1. Viva o Povo Brasileiro (João Ubaldo Ribeiro)
Pra mim, o melhor romance de autor brasileiro que li até então. O livro expõe toda a complexidade da formação do nosso país em uma narrativa que nos prende e flui muito bem. Escancara o colonialismo desde sua origem e que continua gerando seus frutos estragados até hoje. É um retrato cru do Brasil parido, nu e ensanguentado, filho de uma escrava estuprada pelo senhor europeu. Além disso, também adoro a oralidade que é empregada nos diferentes personagens e todos os Brasis que daí se extrai.
2. Cem anos de solidão (Gabriel García Márquez)
Além de ser um dos melhores livros que já li, é, sem dúvida, o que tem o melhor primeiro capítulo de todos. O desenvolvimento desse capítulo é um primor. Começa do fim, volta, segue, pra terminar no final, que é o começo. É genial. Já dá logo aí a dimensão cíclica que permeia todo o romance. As repetições dos nomes, as personalidades de cada personagem que se repetem entre os descendentes. Gente que morre e que reaparece. É tudo um ciclo de repetições infindas (e decadentes) que não dá pra saber o que é o começo, o meio e o fim. É um ciclo eterno que tem muito da identidade latino-americana (e incluo o Brasil aqui). Uma repetição que está na forma, nos fatos e nas caracterizações do romance como um todo. Um puta livro. Me dá um nó na garganta sempre que relembro dele. É um livro, mais do que pra refletir, pra sentir.
3. O livro dos Abraços (Eduardo Galeano)
Possivelmente o livro mais bonito que já li. Cada textículo que o compõe é um assombro. Me peguei arrepiado diversas vezes depois de ler certas páginas, precisando de um tempo pra reestabelecer o prumo. O nome do livro vem bem a calhar. É realmente um abraço, no corpo e na alma. Tudo isso sem deixar de ser crítico – afinal, é Galeano. Uma belíssima face da América latina, mesmo que, por muitas vezes, acometida pelas suas piores faces.
4. Kyoto (Yasunari Kawabata)
Tenho grande apreço pela literatura clássica japonesa. Já até comentei isso em um tópico aqui do Fórum. Geralmente eu não gosto de livros muito descritivos, mas há algo nesses clássicos japoneses que me muito me atrai, a despeito de serem bastante descritivos. É um estilo de descrição diferente, parece que estão pintando um quadro. Kyoto é um ótimo exemplo disso. É um livro que basicamente não conta nada demais, a história começa de lugar algum e vai pra lugar nenhum. Mas é uma pintura escrita, uma obra de arte. É um livro que aguça as percepções.

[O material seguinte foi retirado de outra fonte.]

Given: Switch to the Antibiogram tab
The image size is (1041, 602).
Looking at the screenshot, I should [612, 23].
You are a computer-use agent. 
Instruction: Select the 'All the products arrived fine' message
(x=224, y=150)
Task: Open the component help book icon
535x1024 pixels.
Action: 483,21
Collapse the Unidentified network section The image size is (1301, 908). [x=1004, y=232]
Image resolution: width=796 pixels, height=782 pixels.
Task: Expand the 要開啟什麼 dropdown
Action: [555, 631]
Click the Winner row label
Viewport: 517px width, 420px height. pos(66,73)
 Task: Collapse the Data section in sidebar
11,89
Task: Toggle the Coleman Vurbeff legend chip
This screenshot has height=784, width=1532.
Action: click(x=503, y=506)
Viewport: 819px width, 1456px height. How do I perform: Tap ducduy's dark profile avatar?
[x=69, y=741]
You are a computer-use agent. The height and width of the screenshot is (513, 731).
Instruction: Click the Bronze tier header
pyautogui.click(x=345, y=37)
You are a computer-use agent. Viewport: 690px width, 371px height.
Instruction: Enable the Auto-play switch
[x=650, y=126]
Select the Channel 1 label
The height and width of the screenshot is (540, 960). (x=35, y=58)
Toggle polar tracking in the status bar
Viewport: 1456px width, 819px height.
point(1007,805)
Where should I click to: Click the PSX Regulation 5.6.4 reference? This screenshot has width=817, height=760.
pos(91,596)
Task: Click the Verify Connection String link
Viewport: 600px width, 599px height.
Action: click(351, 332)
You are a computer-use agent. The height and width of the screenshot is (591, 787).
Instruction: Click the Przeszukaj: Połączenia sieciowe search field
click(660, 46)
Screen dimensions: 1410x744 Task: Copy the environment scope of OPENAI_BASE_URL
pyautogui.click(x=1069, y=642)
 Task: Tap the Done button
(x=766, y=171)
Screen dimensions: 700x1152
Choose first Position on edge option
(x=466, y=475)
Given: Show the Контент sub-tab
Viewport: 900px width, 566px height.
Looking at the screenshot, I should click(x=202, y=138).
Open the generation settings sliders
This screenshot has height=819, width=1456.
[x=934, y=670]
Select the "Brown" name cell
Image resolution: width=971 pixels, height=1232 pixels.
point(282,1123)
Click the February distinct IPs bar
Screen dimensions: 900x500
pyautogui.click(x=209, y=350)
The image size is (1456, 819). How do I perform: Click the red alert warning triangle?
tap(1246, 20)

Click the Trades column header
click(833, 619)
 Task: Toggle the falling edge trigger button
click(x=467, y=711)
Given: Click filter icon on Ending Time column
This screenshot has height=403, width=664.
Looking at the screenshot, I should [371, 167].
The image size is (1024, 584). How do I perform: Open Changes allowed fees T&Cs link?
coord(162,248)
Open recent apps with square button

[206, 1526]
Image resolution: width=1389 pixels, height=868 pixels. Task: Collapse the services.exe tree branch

5. The Gardener (Rabindranath Tagore)
Tagore recebeu o primeiro prêmio Nobel de literatura dado a um não europeu. Não digo isso pra dar carteirada, mas porque, de fato, diz muito sobre o seu trabalho. É uma estética completamente diferente do que se encontra no ocidente. Diferentemente da poesia moderna (e daí adiante) que tentou romper come essa estética (mas que a meu ver continuou sendo essencialmente ocidental), Tagore não rompe nada, porque sua origem é outra, ele já parte de outro lugar. Sua poesia nos trás essa estética nova, limpa, bela, sensível e profunda. Uma das vantagens de se ler Tagore é que, apesar de ter escrito originalmente em bengali, o próprio autor traduziu boa parte de seus escritos para o inglês. Acho que isso contribui muito para preservar essa estética diferenciada. The Gardener é um livro de poesia que cavaca aquilo que carregamos dentro de nós, mas que quase nunca damos a devida atenção. Um arado na terra compactada.